The Art of Murder
For more than 25 years, David Morrell has been one of America's most reliable creators of high-speed, high-energy novels of action and suspense. His very first novel, First Blood, established his mastery of the form and remains one of the more durable cultural artifacts of the Vietnam era. Readers familiar only with the film adaptation (and its execrable sequel, Rambo) should give the book a try. Unlike either of the movies, it is the real, unadulterated thing.
Echoes of First Blood find their way into Morrell's 15th and latest novel, Burnt Sienna, which features Chase Malone, a world-famous artist who bears a slight, but crucial, resemblance to John Rambo. Like Rambo, Chase is a highly trained former soldier who has done his best to put the military life behind him. Like Rambo, Chase finds himself victimized by outside forces, forces that leave him no alternative but to resurrect his buried skills and go, unwillingly, to war.
It all begins when Derek Belasar, billionaire arms dealer and world-class psychopath, "offers" Chase a commission: to paint two portraits of his ravishingly beautiful wife, the eponymous Sienna Belasar. Chase refuses, for reasons of his own, and trouble follows. Belasar, who never takes no for an answer, responds by attacking Chase at a number of vulnerable points. He bulldozes Chase's beachfront home in Cozumel, shuts down his principal New York City art gallery, even purchases -- and closes -- his favorite restaurant. As Chase, pushed to the wall, prepares to push back, fate intervenes in the form of Jeb Wainwright, a former fellow soldier who is now an agent for the CIA.
Jeb tells Chase a disturbing story. According to CIA sources, Derek Belasar has been married three times previously. All three of his wives met with fatal "accidents" shortly after having their portraits painted by well-known artists. Convinced that Sienna Belasar is slated to become victim number four, a reluctant Chase Malone -- who has already developed an obsessive fascination with Sienna's photographed images -- accepts the commission, travels to Belasar's weapons testing center outside Nice, and becomes, in effect, a de facto CIA operative. Once installed in Belasar's domain, he begins to gather data on his new employer's business dealings. At the same time, he looks for an opportunity to save Sienna's life.

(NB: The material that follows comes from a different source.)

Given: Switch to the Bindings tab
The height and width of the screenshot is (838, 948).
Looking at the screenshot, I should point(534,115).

Chase, of course, completes the process of falling in love with Sienna, who has no idea that she is married to a latter-day Bluebeard. Eventually, the two of them escape together in a stolen helicopter, with an enraged Derek Belasar hot on their heels. What follows is a skillfully plotted, furiously paced chase novel filled with hairbreadth escapes, violent encounters, and mysterious betrayals. Ultimately, their circuitous journey ends where it began: in the Belasar compound near Nice. There, in a bloody, thoroughly satisfying denouement, Chase Malone the artist yields to Chase Malone the soldier as he and his opponent wage a small-scale war, using Derek Belasar's own supply of highly refined, state-of-the-art weapons.

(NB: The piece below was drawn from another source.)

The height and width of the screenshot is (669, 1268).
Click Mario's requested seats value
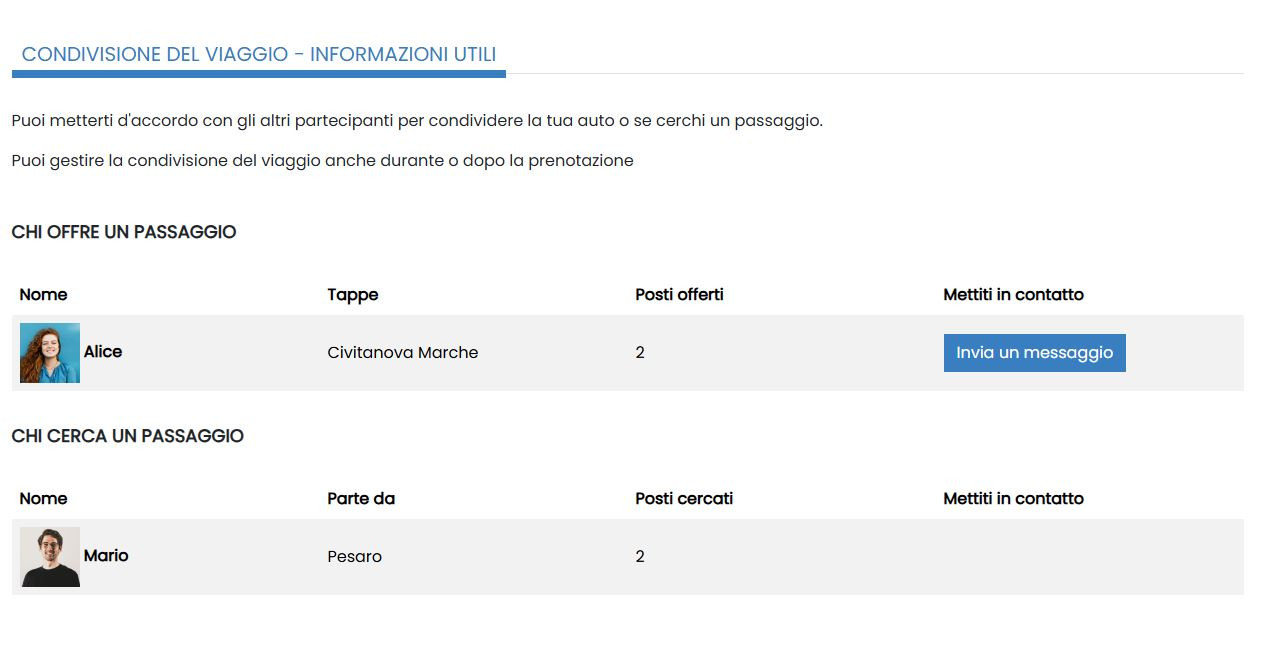[x=640, y=557]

Morrell is an established master of this sort of story, and BURNT SIENNA provides a generous display of his characteristic virtues: the narrative energy, the explosive bursts of action, the big, cinematic effects. On the down side, some of Morrell's besetting faults are also on display: the occasional stretches of stiff, unidiomatic dialogue; the Dean Koontz-like habit of belaboring the obvious; the tendency to create characters through broad, melodramatic strokes. In Burnt Sienna, the major casualty of this latter tendency is Derek Belasar, who, for all his florid, fire-breathing monstrousness, never quite comes alive. Belasar, in fact, would be perfectly cast as the heavy in a James Bond film: Dr. No on steroids.
Problems like these keep Burnt Sienna from achieving the level of John Le Carre's The Night Manager, a novel to which it bears some striking similarities. But viewed on its own straightforward terms, Morrell's latest is a surefire, made-to-order crowd pleaser and should have the author's considerable following lining up to buy. Whatever its limitations, Burnt Sienna is a viscerally exciting narrative that is, by the end, surprisingly touching, surprisingly effective in its understated portrayal of obsessive -- and enduring -- love. Morrell may not be John Le Carré, but he is a consummate professional who always provides a compelling, high-adrenaline experience. So strap yourself in and enjoy the ride. A good time is almost guaranteed.